Hatemi seçimlerde yönetimin doğrudan desteğini alan bir şahsa karşı ezici bir üstünlük elde etti. Bu noktada 'acaba Halemi rejim karşıtlarının, karşı devrimcilerin de ardına sığındıkları ya da saklandıkları bir sembol mü?' sorusu sorulabilir mi?

Bu da iddia edilebilir. Ama soruyu "rejim karşıtı güçlerin mi, yoksa rejimin uygulamalarından rahatsız olan güçlerin mi?" şeklinde sormak daha doğru olacaktır. Bunu iyi ayrıştırmak lazım. Çünkü uygulamalardan rahatsız olanların rejim karşılı olduğunu iddia etmek yanlış olur. Uygulamalardan rahatsızlık ise gayet doğal. Meclis'te hakim çoğunluk, meclisin ekseriyetini ele geçirmiş baskıcı bir karakter arzediyor.

Örneğin devlet bizzat kendi fabrikalarında yüz-binlerce uydu anten imal edip satmışken, bu meclis ekseriyeti kalkıp bir anda bu uydu antenlerini yasaklayabiliyor. Bu nasıl daha evvel görülmez? Bu durumda herkes antenini içeriye çekti. Bu halkın illa ahlaksızlık istediği, İslam dışı şeylere yöneldiği anlamına gelmez. İstenen çeşitliliktir. Bugün İran'da beş tane televizyon kanalı var. İnanın hepsini toplasanız kalite bakımından bir Kanal 7 etmez. Niçin cezbedici olamıyor? Memuriyet zihniyeti yüzünden. İnsanlar yaptıkları işe yüreklerini veremiyorlar. O zaman halkın gözü ya dışarıdaki yayınlarda oluyor, ya da televizyonu hiç seyretmiyor. Çünkü televizyon belli yerlerin sözcüsü durumunda. Herşey birbiriyle bağlantılı. Aslında zannedildiği gibi halkın çoğunluğunun Velayet-i Fakih sistemine karşı çıktığı da söylenemez.

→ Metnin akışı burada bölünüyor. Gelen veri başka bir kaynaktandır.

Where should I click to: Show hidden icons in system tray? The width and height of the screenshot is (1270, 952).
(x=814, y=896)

Öyleyse sorun bir tür bürokratik yapılanmadan mı kaynaklanıyor?

Bir grup. yetki ve kontrolün kendi elinden çıkmasının aynı zamanda İslam'ın da elinden çıkması anlamına geldiğini düşünüyor. Sıkıntı burada. Bu anlayış özellikle Ayetullah Mehdevi Keni'nin temsil ettiği bir anlayış. Devamlı bir korku içinde. Ne korkusu? Meşrutiyet'te olanların tekrarlanacağı korkusu. Sık sık 'Meşrutiyet'te olanları unutmayalım!' hatırlatmalarında bulunuyor. Meşrutiyet ulemanın önderliğinde başladı ve sonra elden çıktı. Yeniden ulemanın ve müslümanların eline geçmesi için 70 sene beklememiz gerekti diyor ve dikkatli olunmasını istiyor. Artık aramızda İmam gibi bir büyük güç yok, öyleyse sistemli çalışmak zorundayız diyor. Sistemli çalışmak derken aslında devlet kurumlarının hepsi birbiriyle gayet uyumlu. Tek uyumsuz olan halk oyuyla gelen organlar sadece. Dolayısıyla sorunun temelinde halkın seçtiği insanların etkisiz kalması durumu söz konusu.

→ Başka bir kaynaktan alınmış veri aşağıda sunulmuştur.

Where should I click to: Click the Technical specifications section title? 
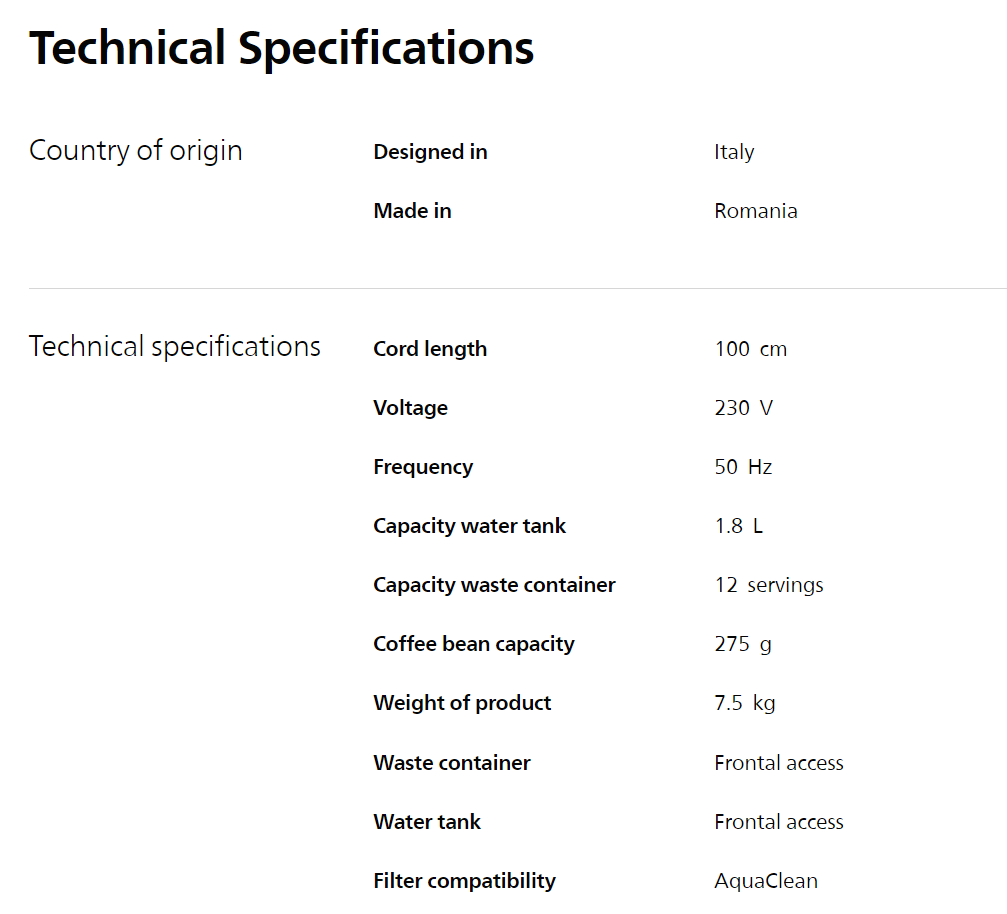[x=175, y=347]
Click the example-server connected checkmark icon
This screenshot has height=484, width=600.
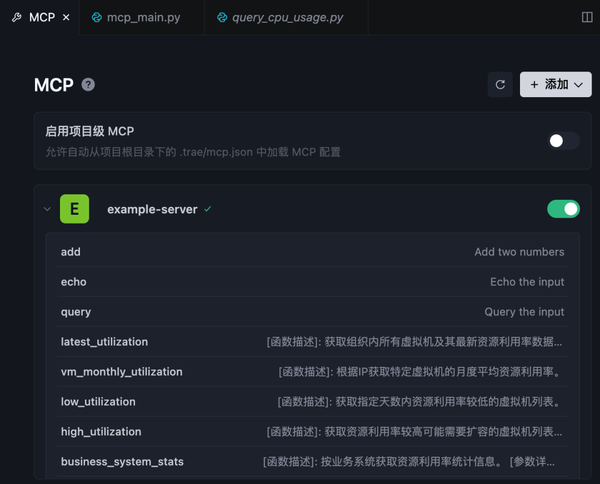pyautogui.click(x=208, y=210)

Bu durumda ortaya çıkan tablo oligarşik bir iktidar yapısı mı?

Zaten tenkidler de bu istikamette toplanıyor. Ruhaniyetîn her şeye müdahil olduğu şeklindeki görüş yaygınlaşıyor.

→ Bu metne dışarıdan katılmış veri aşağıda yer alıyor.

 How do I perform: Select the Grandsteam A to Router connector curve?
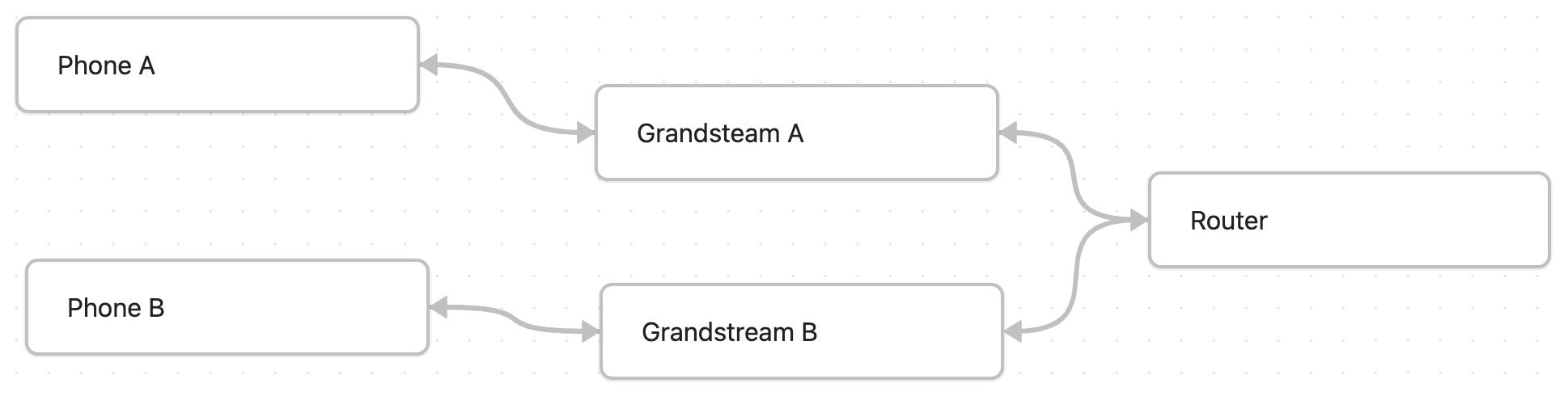tap(1074, 174)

Ruhaniyet ile kastedilen kesim, bir tür sınıf gibi mi davranmakta?

Tam olarak bu söylenemez ama buna yakın bir durum söz konusu. Ve sanki bir sınıflaşmaya doğru gitme eğiliminin belirginleştiği izlenimi elde edilmekte. Aslında bu bir açıdan sosyal şartların getirdiği bir zorunluluktu. Inkılab'ın başında ülkeden ciddi bir beyin göçü meydana geldi. Yaklaşık üç milyon eğitimli insan ülkeyi terk etti. Ayrıca yine yüzbinlerce kaliteli insan savaş cephelerinde yitirildi. Bu durumda sistem önemli makamlara ister istemez güvenilir kişileri getirmek durumunda kaldı. Bu da doğal olarak kadroların ulema kökenli kişilerden oluşturulmasına yol açtı. Bunun sonucunda daha İmam'ın sağlığında ulema kökenli iki ayrı hizip gelişti ve biri "Ruhaniyeti Mübariz", diğeri "Ruhaniyyunu Mübariz" adını alan bu iki hizip bir anlamda partileşti. Birinin en önünde Natık Nuri, Hatemi'nin de içinde yer aldığı diğerinin başında ise Mehdi Karrubi bulunan bu iki ekip halen ülkede en etkili siyasi kanatları teşkil etmektedir. Bu durumda ulemanın yapısının bir tür sınıf gibi bir hal aldığı söylenebilse de, tabii ki Ortaçağ'da Batı'daki din adamları sınıfı gibi bir nitelik arz ettiği söylenemez. Çünkü burada hiç bir biçimde halkın iradesi, seçim gibi mekanizmalar söz konusu değildi. Halbuki İran'da işleyen bir seçim mekanizması mevcut.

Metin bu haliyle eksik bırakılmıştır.